Roberta Ryan explains the significance of reaffirming the role of local government in communities so it can contribute effectively to national agendas.
Nothing – big or small – happens in Australia without local government playing some part, though many would not realise it. Australia’s 565 local governments employ nearly 200,000 people, and hold assets with an approximate value of some $350 billion if we factor in roads, buildings and other assets. Annual local government revenues are an estimated $33.5 billion (2.7 per cent of Australia’s GDP). Despite these impressive figures, local government is not considered a “sector” in Australia in the same way as the mining or finance industries, for instance.
As Australia’s third tier of government, local government is considered the “poor relation” at the table and it is often termed a “creature” of the states as its funding sources are partly provided by state and federal governments. Councils often become responsible for providing certain services or functions after they are “shifted” from state or the Federal Government (often without corresponding funding), and councils also have increased service delivery expectations directed from sometimes transient and diverse communities.
For the University of Technology Sydney’s Centre for Local Government (UTS:CLG) and the Australian Centre of Excellence for Local Government (ACELG), key questions to consider for local governance 10 years hence include how the sector can manage these pressures, creatively work with communities, form new partnerships, and position itself as a respected and sustainable tier of Australian government. Local government is not just another stakeholder; it is a democratically elected arm of government with a deep understanding of its community and is uniquely placed to shape the delivery of services to meet its community’s needs.

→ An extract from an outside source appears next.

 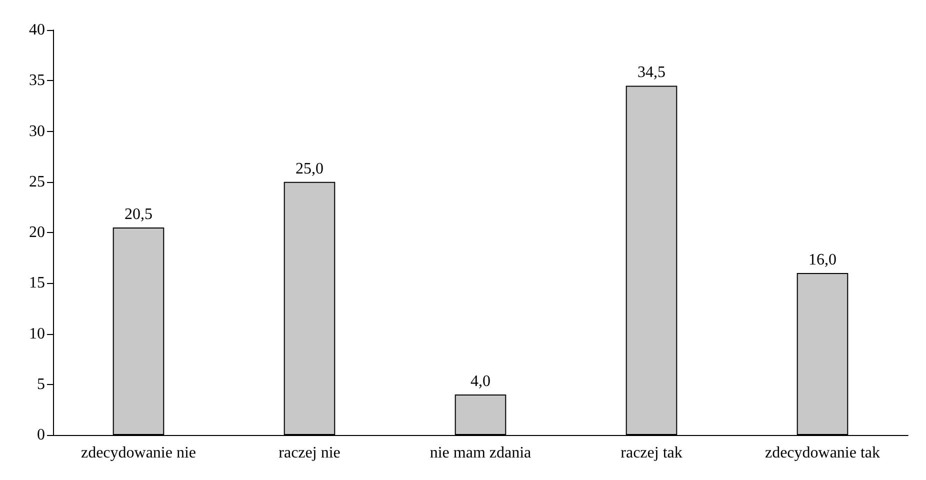 What do you see at coordinates (652, 73) in the screenshot?
I see `data-label: 34,5` at bounding box center [652, 73].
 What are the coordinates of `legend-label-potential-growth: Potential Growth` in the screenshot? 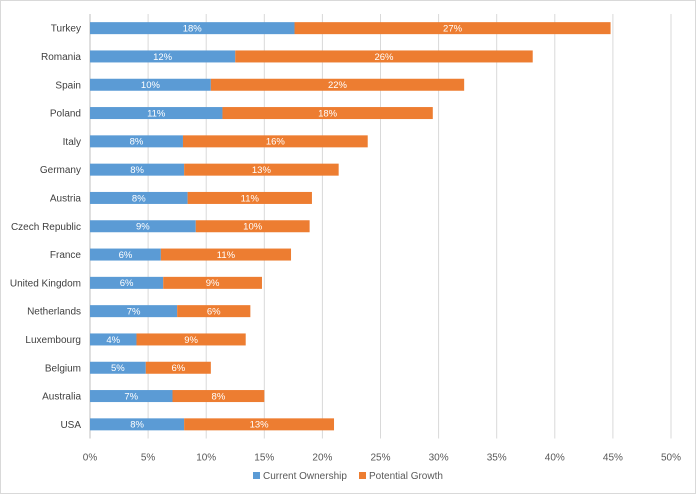 It's located at (406, 476).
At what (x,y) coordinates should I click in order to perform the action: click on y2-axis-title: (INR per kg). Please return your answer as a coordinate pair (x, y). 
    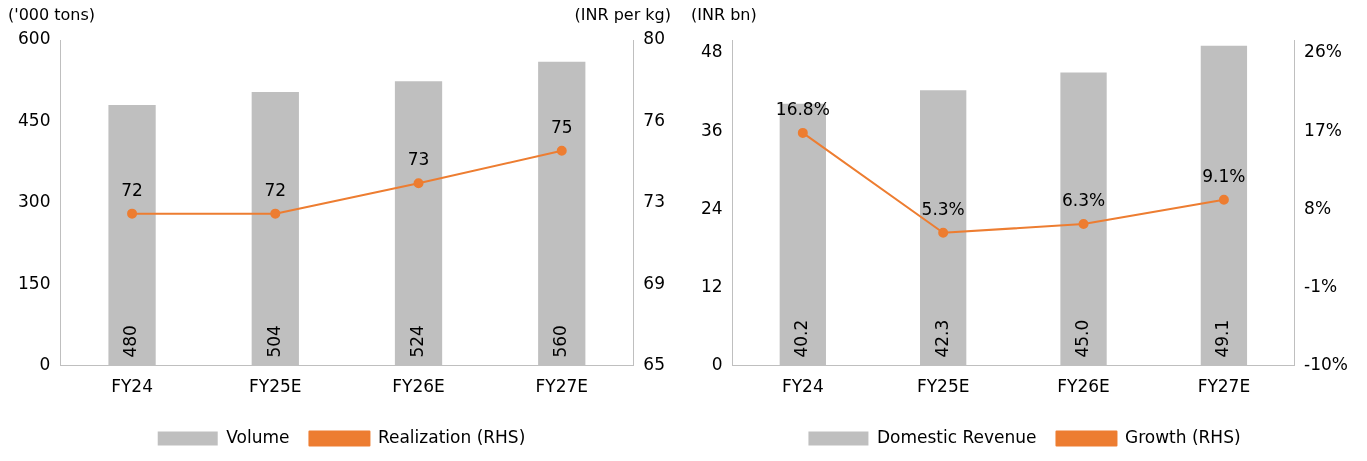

The centre also participates in national discussions about big-picture issues, such as the Commonwealth’s white paper on the reform of the federation deliberations. This issue and local government reform initiatives present opportunities to rethink how governance within councils is defined and undertaken, and how the practice of local governance might be recast to best take advantage of current thinking and developments. Recent centre efforts have focused on practical resources to address these and other key local governance issues.
For instance, the sector has welcomed the ACELG-funded Why Local Government Matters research aimed at determining community perceptions about local government. Service Delivery Reviews: A How To Manual for Local Government is another resource gaining significant traction within the sector. Other recent practical tools for enhancing local governance are available on ACELG’s website and include:
- Guidelines for the planning and development of child-care facilities.
- Model food safety policy template.
- Strengthening local government revenue for the 21st century paper.
- Integrated long-term planning: an information and resource manual for rural-remote and indigenous councils.
- Towards more sustainable street lighting practice note with the Institute of Public Works Engineering Australasia (IPWEA).
- Levels of service practice note (with IPWEA).
- Long-term financial planning practice note (with IPWEA).
- Attraction and retention of CEOs and senior staff in rural-remote and indigenous local government.
- Climate adaption manual for local government.
- Online community engagement toolkit for rural-remote and indigenous local governments.
- Work with state library exploring regional and co-operative library models.
- Legal and governance models for shared services in local government.
- Community chef: a case study in local government innovation (with LG Professionals Australia).
- The mature-age workforce resource (with LG Professionals Australia).
I would like to see the significance of local government to people’s everyday lives re-affirmed, and I will ensure the centre continues to support the sector in having an expanded role in the federal system so it can contribute effectively to national agendas and policy settings.